## JOB
Please reproduce, unchanged, the lines of the material below, starting at the line that contains "Describe the element at coordinates (18, 34)" and ending at the line that contains "pyautogui.click(x=1270, y=14)".

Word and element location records
## BEGIN

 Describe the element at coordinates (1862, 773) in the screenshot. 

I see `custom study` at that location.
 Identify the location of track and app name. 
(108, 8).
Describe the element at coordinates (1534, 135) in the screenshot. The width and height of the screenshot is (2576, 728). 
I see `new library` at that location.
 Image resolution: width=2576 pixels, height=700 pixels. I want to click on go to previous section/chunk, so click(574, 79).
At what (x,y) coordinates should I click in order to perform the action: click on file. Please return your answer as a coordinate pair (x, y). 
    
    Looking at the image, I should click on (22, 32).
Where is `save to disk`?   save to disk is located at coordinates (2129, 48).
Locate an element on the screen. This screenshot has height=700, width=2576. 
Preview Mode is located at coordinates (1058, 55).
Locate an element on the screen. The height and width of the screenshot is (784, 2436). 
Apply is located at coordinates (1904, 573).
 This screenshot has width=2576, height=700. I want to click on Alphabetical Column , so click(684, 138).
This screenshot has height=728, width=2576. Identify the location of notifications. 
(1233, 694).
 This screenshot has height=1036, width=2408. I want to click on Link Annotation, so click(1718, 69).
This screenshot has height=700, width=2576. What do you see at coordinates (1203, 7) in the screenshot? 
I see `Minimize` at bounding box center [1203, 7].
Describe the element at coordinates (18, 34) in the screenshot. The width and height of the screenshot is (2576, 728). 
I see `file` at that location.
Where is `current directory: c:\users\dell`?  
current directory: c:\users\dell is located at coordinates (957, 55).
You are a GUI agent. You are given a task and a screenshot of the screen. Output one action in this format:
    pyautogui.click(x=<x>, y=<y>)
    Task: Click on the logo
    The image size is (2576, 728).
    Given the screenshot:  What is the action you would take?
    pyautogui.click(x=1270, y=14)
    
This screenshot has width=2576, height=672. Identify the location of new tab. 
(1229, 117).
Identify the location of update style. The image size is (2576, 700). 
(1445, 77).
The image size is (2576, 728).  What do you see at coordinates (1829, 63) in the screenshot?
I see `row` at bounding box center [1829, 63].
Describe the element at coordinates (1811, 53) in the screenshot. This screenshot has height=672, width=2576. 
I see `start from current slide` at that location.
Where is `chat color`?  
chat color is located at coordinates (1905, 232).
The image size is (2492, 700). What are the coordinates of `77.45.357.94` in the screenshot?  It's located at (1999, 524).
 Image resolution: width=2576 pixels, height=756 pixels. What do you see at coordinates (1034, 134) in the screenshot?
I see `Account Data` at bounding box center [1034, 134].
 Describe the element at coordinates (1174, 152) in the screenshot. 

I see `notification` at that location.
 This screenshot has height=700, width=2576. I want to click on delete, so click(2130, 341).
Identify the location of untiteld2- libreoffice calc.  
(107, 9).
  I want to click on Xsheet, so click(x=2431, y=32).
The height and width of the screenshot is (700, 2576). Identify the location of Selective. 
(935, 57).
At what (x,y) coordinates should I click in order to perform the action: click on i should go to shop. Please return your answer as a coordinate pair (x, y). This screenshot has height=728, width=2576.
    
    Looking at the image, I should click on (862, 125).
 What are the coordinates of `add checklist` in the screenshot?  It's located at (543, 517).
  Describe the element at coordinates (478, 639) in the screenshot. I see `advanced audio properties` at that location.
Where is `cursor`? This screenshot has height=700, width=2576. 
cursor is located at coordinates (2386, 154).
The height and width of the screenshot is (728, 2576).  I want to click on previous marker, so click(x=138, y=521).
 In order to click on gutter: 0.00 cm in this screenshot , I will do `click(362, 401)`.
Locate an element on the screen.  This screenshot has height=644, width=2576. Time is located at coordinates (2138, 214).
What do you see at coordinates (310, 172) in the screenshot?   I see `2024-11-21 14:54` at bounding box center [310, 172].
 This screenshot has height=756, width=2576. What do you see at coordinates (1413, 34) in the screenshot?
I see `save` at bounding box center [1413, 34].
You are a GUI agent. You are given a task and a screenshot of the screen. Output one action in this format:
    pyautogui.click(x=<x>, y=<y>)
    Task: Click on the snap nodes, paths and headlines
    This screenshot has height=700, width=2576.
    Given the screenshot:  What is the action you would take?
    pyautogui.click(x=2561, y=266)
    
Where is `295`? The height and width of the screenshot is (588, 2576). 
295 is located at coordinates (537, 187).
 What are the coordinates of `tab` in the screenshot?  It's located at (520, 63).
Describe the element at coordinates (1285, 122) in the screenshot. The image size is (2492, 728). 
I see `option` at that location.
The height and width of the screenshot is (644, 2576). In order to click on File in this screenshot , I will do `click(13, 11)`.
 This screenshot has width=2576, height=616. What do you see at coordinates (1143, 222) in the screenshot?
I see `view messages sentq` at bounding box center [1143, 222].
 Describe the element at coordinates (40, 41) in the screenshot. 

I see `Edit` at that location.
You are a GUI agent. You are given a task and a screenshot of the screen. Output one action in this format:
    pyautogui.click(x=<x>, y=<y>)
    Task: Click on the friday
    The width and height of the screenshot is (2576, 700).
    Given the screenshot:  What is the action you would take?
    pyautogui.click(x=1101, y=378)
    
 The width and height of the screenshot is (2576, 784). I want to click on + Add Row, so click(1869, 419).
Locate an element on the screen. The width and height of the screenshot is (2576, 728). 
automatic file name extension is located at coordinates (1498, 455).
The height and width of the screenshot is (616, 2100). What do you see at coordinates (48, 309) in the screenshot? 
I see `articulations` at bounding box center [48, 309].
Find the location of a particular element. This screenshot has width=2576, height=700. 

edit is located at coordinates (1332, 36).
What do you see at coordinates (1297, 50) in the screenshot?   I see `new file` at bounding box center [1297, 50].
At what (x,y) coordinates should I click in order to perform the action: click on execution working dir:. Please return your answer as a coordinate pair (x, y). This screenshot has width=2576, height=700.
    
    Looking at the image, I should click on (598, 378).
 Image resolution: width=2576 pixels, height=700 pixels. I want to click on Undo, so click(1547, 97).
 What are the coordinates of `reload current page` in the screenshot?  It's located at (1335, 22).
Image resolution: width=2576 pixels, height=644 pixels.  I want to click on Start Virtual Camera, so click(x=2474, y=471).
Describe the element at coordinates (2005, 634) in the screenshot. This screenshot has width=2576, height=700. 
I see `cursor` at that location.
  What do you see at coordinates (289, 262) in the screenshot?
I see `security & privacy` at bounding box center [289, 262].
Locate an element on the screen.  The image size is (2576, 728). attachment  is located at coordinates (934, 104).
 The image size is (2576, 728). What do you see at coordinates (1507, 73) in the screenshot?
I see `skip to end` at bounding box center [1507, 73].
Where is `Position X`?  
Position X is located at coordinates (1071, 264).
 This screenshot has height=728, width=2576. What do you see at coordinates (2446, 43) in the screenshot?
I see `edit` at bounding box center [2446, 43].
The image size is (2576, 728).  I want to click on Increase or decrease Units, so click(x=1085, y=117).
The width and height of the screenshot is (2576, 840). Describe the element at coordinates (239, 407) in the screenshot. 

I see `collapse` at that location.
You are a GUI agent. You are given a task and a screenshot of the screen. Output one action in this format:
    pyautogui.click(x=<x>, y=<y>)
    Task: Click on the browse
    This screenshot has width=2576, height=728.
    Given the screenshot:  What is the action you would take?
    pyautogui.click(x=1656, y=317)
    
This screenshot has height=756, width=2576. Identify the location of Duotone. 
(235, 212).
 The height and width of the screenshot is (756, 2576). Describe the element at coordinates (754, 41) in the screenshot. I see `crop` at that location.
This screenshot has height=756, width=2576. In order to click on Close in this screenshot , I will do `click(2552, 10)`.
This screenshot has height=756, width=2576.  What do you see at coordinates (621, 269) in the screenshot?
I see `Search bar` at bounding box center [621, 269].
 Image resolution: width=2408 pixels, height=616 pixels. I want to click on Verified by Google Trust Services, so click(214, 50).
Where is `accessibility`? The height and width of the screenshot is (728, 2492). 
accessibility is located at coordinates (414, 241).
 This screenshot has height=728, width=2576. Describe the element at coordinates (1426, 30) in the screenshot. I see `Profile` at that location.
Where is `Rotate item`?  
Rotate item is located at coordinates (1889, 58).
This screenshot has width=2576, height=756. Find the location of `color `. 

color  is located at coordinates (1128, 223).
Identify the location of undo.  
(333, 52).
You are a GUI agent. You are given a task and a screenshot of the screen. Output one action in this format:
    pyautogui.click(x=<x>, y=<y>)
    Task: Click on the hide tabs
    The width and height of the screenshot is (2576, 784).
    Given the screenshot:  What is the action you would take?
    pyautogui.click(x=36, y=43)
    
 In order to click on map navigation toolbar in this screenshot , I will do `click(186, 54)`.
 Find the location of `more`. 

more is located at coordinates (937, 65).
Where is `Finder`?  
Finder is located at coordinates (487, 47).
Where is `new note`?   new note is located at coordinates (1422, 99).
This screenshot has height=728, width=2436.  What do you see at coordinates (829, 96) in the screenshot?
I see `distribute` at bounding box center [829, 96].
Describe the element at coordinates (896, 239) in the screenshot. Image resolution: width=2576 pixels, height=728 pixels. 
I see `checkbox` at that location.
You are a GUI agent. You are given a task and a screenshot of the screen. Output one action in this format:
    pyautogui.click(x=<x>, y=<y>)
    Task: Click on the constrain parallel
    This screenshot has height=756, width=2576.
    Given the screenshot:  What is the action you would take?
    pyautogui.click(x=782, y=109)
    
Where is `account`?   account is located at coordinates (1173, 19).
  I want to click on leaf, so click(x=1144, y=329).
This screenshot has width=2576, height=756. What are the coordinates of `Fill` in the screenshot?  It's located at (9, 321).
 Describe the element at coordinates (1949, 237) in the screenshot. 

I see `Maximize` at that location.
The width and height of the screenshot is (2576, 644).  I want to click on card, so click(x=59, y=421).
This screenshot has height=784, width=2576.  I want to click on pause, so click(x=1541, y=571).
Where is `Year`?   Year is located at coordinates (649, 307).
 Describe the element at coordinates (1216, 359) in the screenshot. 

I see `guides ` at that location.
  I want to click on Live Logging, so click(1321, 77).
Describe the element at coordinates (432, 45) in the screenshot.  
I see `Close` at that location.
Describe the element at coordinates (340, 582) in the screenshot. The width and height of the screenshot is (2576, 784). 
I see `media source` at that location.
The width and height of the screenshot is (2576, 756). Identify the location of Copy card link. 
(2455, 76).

## END

## RESPONSE TO THE TASK
Describe the element at coordinates (18, 34) in the screenshot. The width and height of the screenshot is (2576, 728). 
I see `file` at that location.
Where is `current directory: c:\users\dell`?  
current directory: c:\users\dell is located at coordinates (957, 55).
You are a GUI agent. You are given a task and a screenshot of the screen. Output one action in this format:
    pyautogui.click(x=<x>, y=<y>)
    Task: Click on the logo
    The image size is (2576, 728).
    Given the screenshot:  What is the action you would take?
    pyautogui.click(x=1270, y=14)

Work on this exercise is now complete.